Rewrite every line of the data below, including the text of each request, and raise each coordinate in the answers by 40. Leave the pictures out.

- Rows -
↓
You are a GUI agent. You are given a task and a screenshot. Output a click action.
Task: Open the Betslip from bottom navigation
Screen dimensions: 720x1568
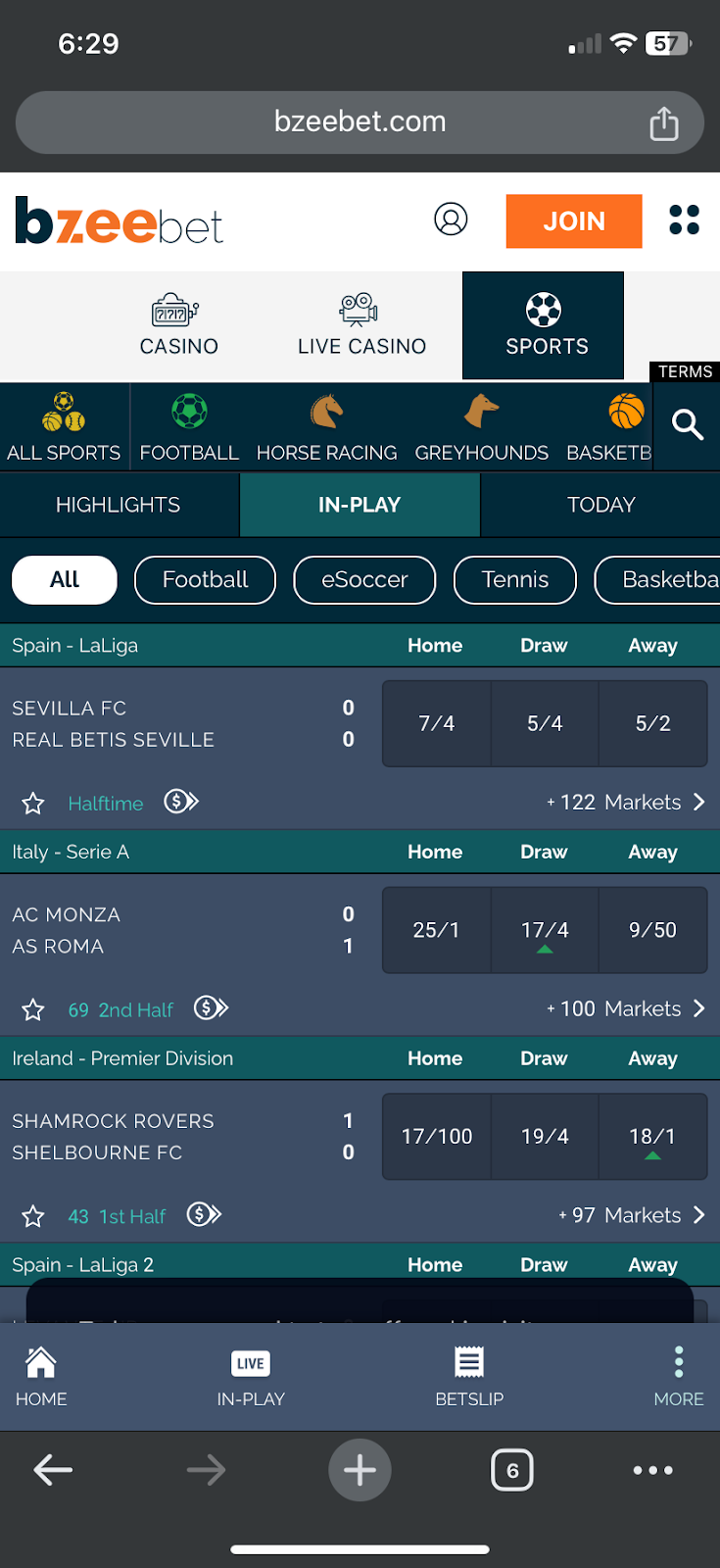coord(469,1376)
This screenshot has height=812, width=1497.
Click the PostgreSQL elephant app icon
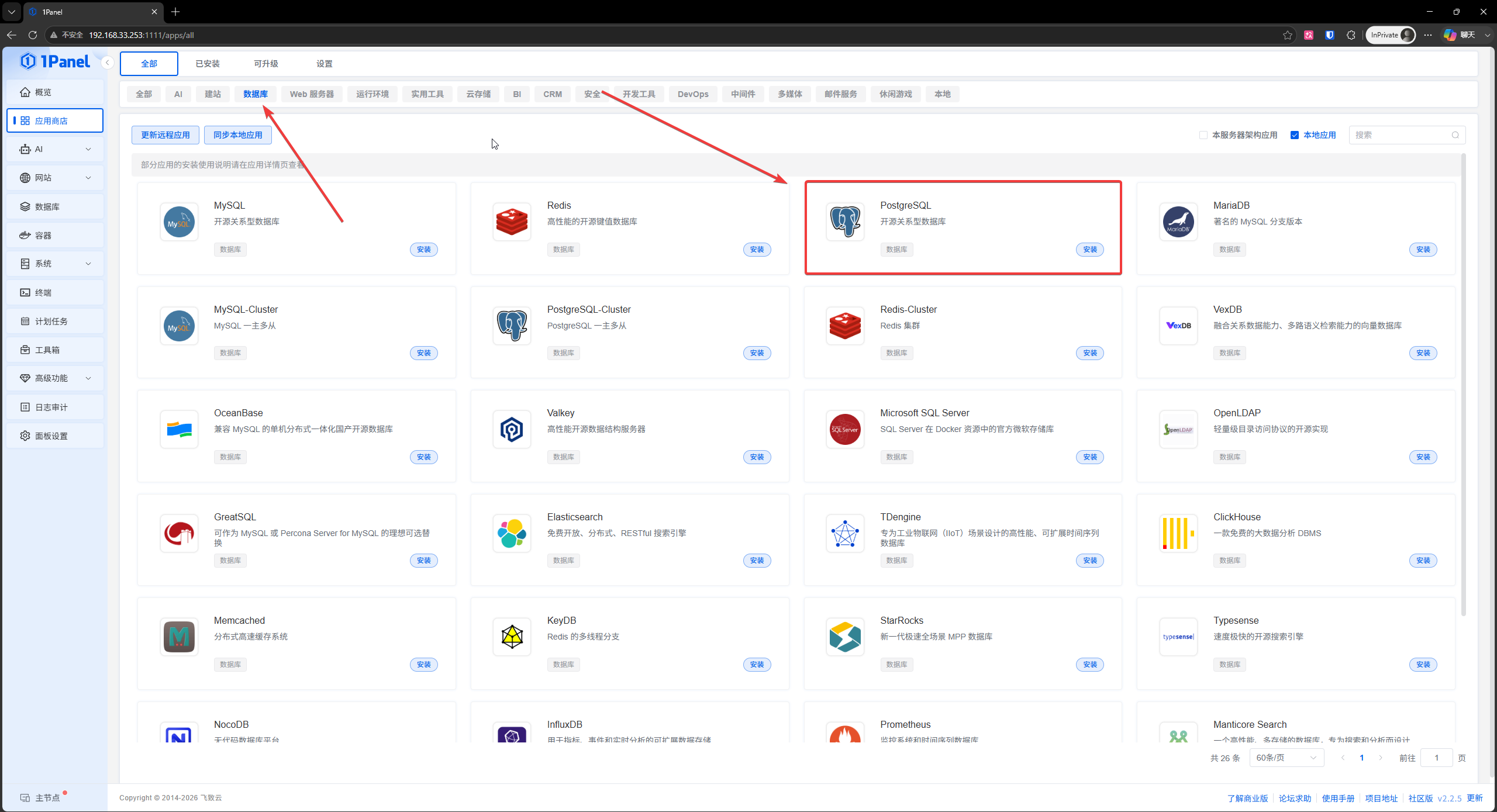845,222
↑
- Solution to the problem -
You are a GUI agent. You are given a task and a screenshot. Output a click action.
Task: Open the Betslip from bottom navigation
Screen dimensions: 720x1568
coord(509,1416)
This screenshot has height=812, width=1497.
Click the PostgreSQL elephant app icon
885,262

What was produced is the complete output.